Hari ini, 7 Juli 2021, saya baru menyadari bahwa selama kurang lebih satu pekan terakhir, ternyata setiap hari, saya menulis dan mengirimkan rata-rata dua-tiga kalimat duka (inna lillahi wa inna ilaihi raji'un) untuk warga yang meninggal dunia akibat covid-19.
Dalam catatan saya, para korban tewas itu cukup bervariasi dari segi latar belakang sosial maupun wilayah domisili persebarannya.
Sebagian korban itu saya kenal secara personal, baik karena relasi profesional ataupun bagian dari ranting keluarga atau tetangga. Beberapa di antaranya adalah anggota keluarga inti dari orang-orang yang saya kenal pribadi. Sebagian lainnya kenalannya teman.
Dan seperti biasanya, terutama karena faktor sedang berada jauh di luar negeri, saya hanya bisa mengirimkan dan menyampaikan duka melalui pesan Whatsapp, baik di group atau langsung kepada keluarga-teman-kolega yang sedang berduka.
Sebagai catatan, di awal-awal pandemi dan selama tahun 2020, setiap kali bertemu WNI di Belanda, saya biasanya bertanya santun: apakah ada anggota keluarga intinya di tanah air yang terpapar virus covid-19, atau apakah ada yang sudah meninggal dunia?Â
Ketika itu, sampai akhir awal tahun 2021, para WNI itu jarang yang menjawab: ada anggota keluarganya yang meninggal dunia. Satu dua orang menjawab ada kenalan atau tetangganya yang meninggal dunia.

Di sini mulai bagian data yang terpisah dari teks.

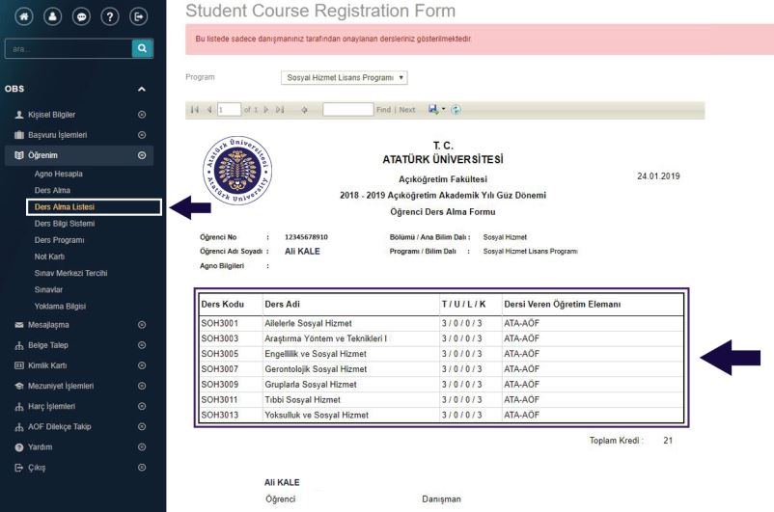Open the Not Kartı page

click(x=49, y=256)
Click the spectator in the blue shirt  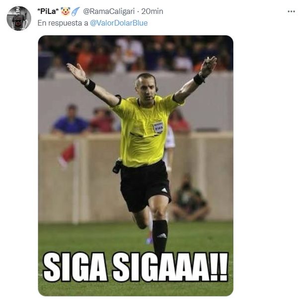71,120
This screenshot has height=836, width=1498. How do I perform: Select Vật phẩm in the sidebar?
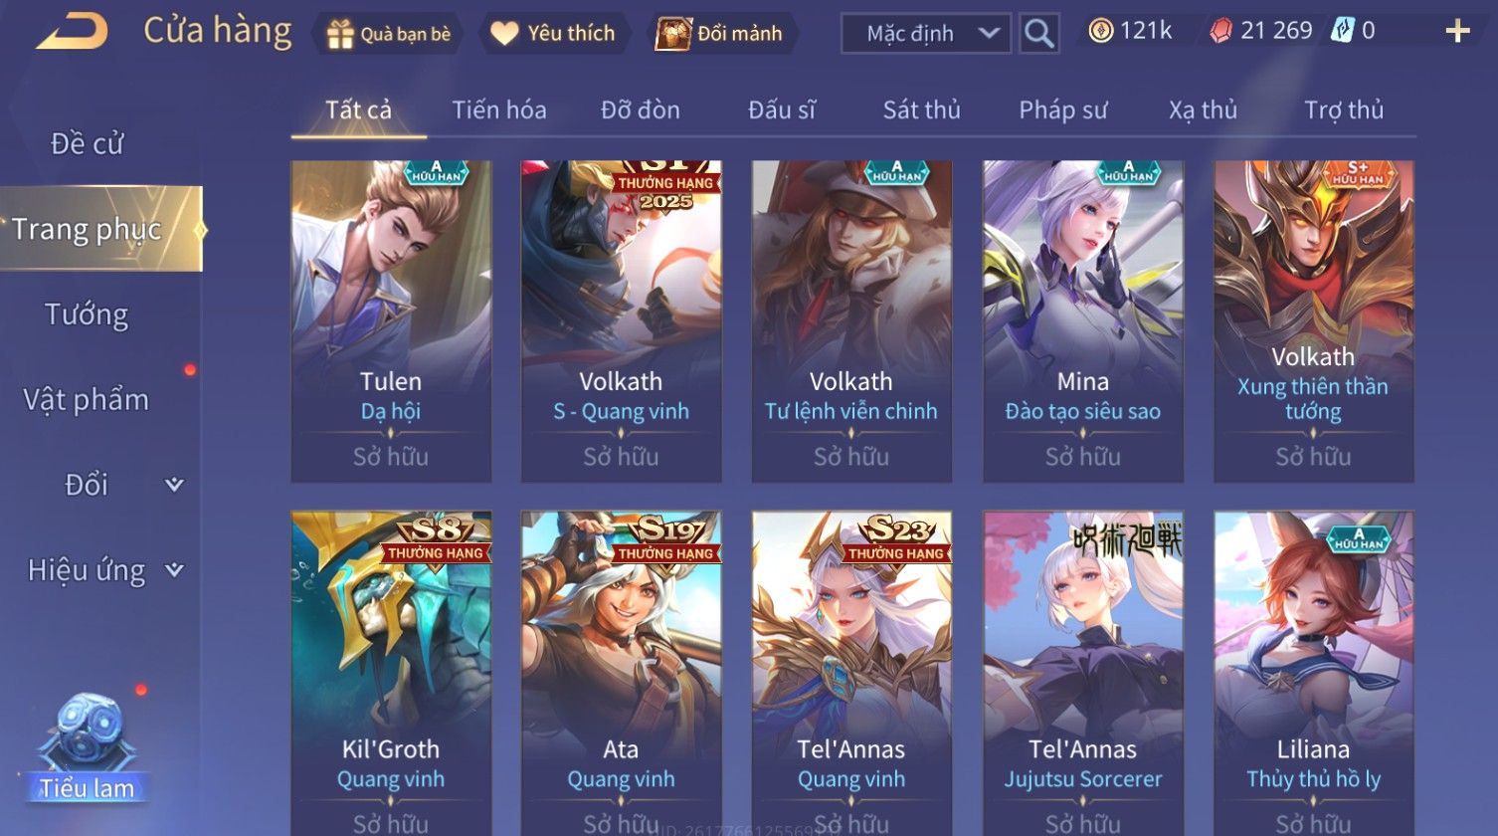click(88, 400)
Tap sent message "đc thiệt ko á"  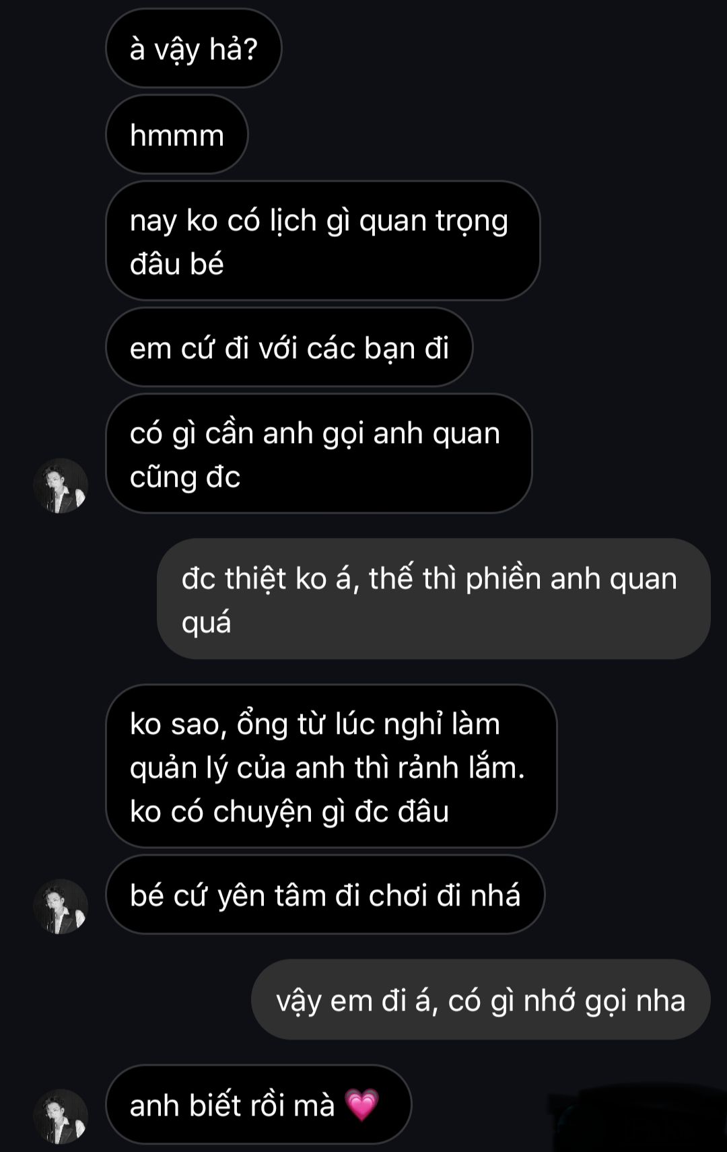pos(434,599)
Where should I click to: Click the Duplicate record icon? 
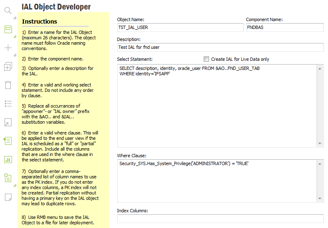[8, 66]
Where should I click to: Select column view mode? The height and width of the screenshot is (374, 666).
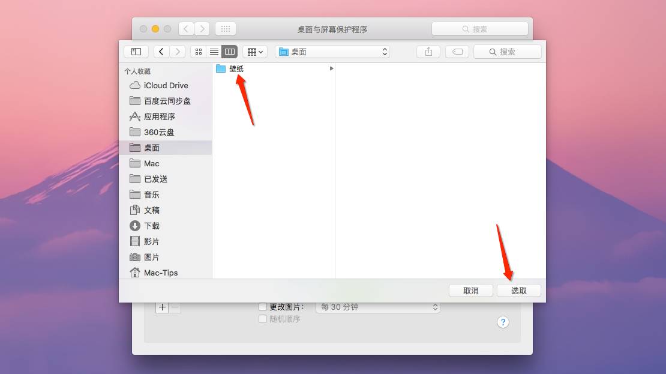point(230,52)
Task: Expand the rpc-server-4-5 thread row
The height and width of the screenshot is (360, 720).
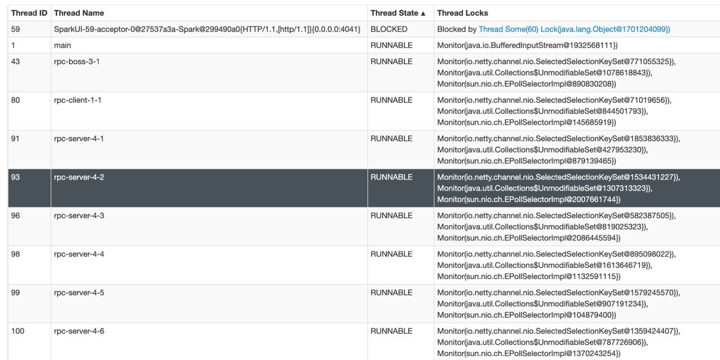Action: click(x=79, y=293)
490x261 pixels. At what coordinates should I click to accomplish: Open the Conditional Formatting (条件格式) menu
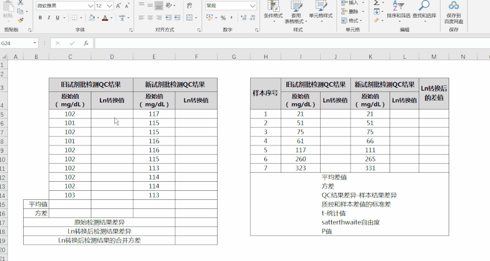(x=273, y=12)
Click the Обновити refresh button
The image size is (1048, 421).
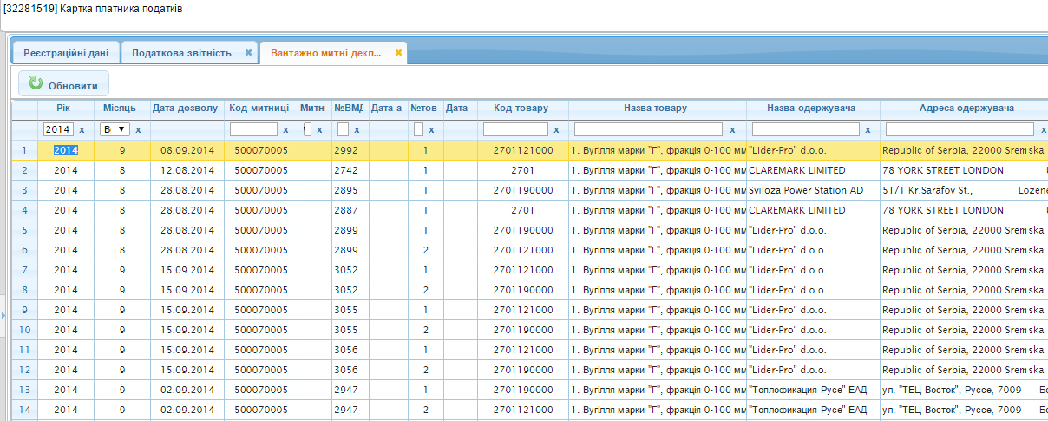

Namun sejak Juni hingga Juli 2021, setiap kali bertemu dengan WNI di Belanda, dan saya dengan santun melontarka pertanyaan yang sama: apakah ada anggota keluarga-kenalan-tetangganya yang menjadi korban covid-19. Dan umumnya menjawab: iya.
Dan semua tahu, tiap duka adalah rangkaian cerita tentang tangis, kesedihan, kehilangan. Dan karena semua ini terjadi di tengah pandemi, dukanya terasa begitu menusuk dan menukik. Terutama untuk kasus-kasus tertentu.
Sekedar berbagai cerita: pada 7 Juli 2021, di kota Semarang. Saya menerima berita duka tentang seorang pasien covid-19 yang tak punya pilihan kecuali terpaksa dirawat di rumah, karena tak lagi menemukan ranjang di berbagai rumah sakit.Â
Kondisi kesehatannya mulai kritis sejak 5 dan 6 Juli 2021, dan akhirnya menghembuskan napas terakhirnya pada Rabu dinihari, 7 Juli 2021. Oleh karena pasiennya dirawat di rumah, maka semua anggota keluarga yang hidup serumah juga diasumsikan ikut positif covid-19. Artinya, cerita duka itu berpotensi terus berlanjut di jajaran anggota keluarga lainnya yang serumah dan bahkan terhadap warga tetangga.
Fakta ini menunjukkan bahwa persebaran penularan virus itu sudah benar-benar lebih merata, tidak pandang bulu dan sepertinya belum mencapai puncaknya. Kondisi dan situasinya benar-benar dan sungguh memprihatinkan. Duka Berantai berpotensi masih akan terus berlanjut.